American sociologist and academic

Maxine Baca Zinn (born June 11, 1942), née Baca, is an American sociologist known for her work on gender, race, and ethnicity and particularly, the experience of women of color at the intersection of race, class, and gender.

Baca Zinn has published a large number of articles and book chapters as well as co-authored several sociology books on the family. Much of her work focuses specifically on Mexican American families.
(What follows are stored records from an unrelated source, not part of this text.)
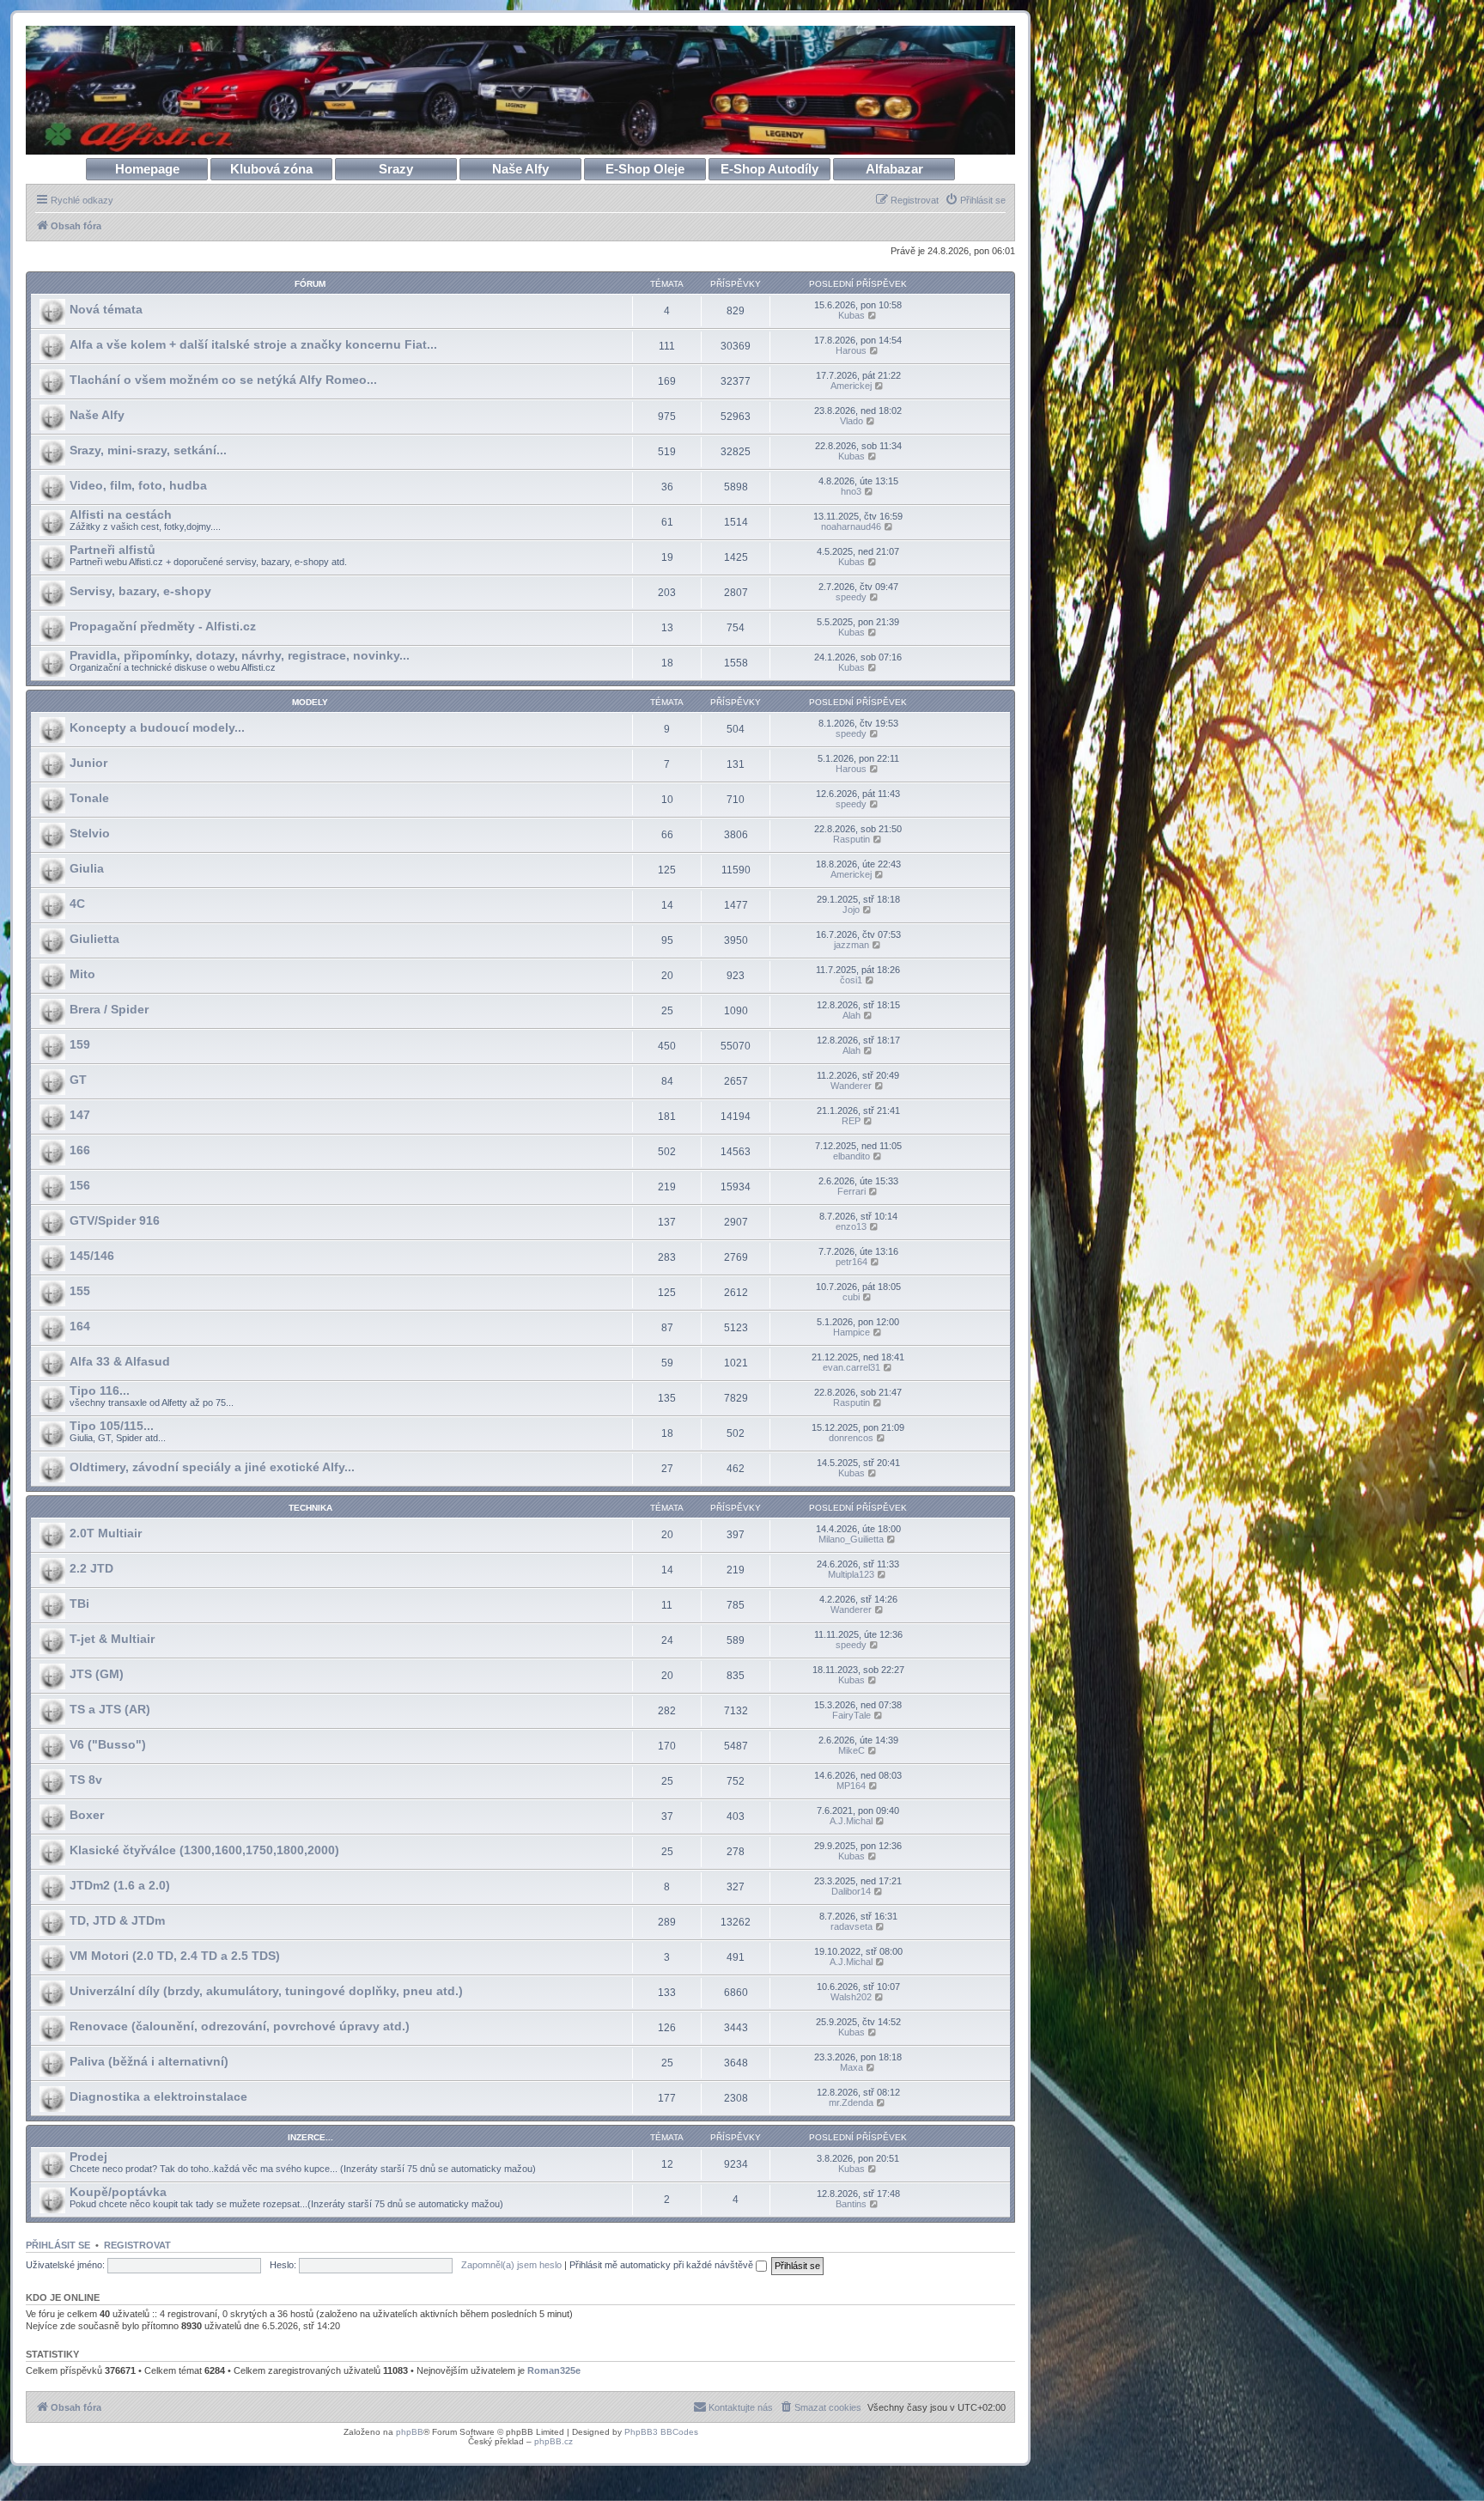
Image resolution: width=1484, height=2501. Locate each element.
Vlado (851, 421)
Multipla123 (851, 1574)
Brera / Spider (109, 1009)
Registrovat (137, 2245)
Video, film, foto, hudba (138, 485)
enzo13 (851, 1226)
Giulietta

== Early life and education ==
Maxine Baca Zinn was born on June 11, 1942, in Santa Fe, New Mexico, to Presente and Louise Duran Baca. She grew up in Santa Fe where she met and married her high school sweetheart, Alan Zinn. She attended California State College, Long Beach in Los Angeles County, California, where she completed her Bachelor of Arts in Sociology in 1966. She earned her Master of Arts in Sociology from the University of New Mexico in 1970 and became a member of Phi Kappa Phi honor society in 1971 before moving on to complete her Ph.D. in sociology at the University of Oregon, in 1978. She is currently professor emerita of Sociology at Michigan State University.

== Career ==
After completing her undergraduate work in 1966, Baca Zinn worked for two years as a fourth grade Catholic school teacher in the Los Angeles area while her husband completed his studies. In 1968 the young family returned to New Mexico where Maxine enrolled in a Sociology Masters program and began working as a graduate teaching assistant providing instruction in the New Careers Program (1969-1971) and Sociology (1970-1971) until she graduated and moved on to the University of Oregon. At Oregon, she held graduate teaching fellowships until 1973 when she was awarded a dissertation fellowship from the Ford Foundation. In 1975, she moved to Flint, Michigan where she began a teaching appointment at the University of Michigan instructing courses in sociology and Chicano Studies (1975-1978) and became assistant professor, then professor of sociology until 1990 when she moved to Michigan State University as professor and Senior Research Associate at the Julian Samora Research Institute. While in her positions at Michigan State and University of Michigan, Baca Zinn has completed a number of visiting professorships concurrent positions within her institutions.

==Awards==
She has been awarded several honors including the Faculty Special Merit Award for Scholarly or Creative Achievement (1975), the Distinguished Faculty Award from the Michigan Association of Governing Boards (1982), the Cheryl Miller Lecturer Award on Women and Social Change (1989), alumnus awards from both California State University, Long Beach (1990) and the University of New Mexico (1993), the Meyers Center Book Award for the Study of Human Rights in North America (1997) and two prestige awards from the American Sociological Association in 2000.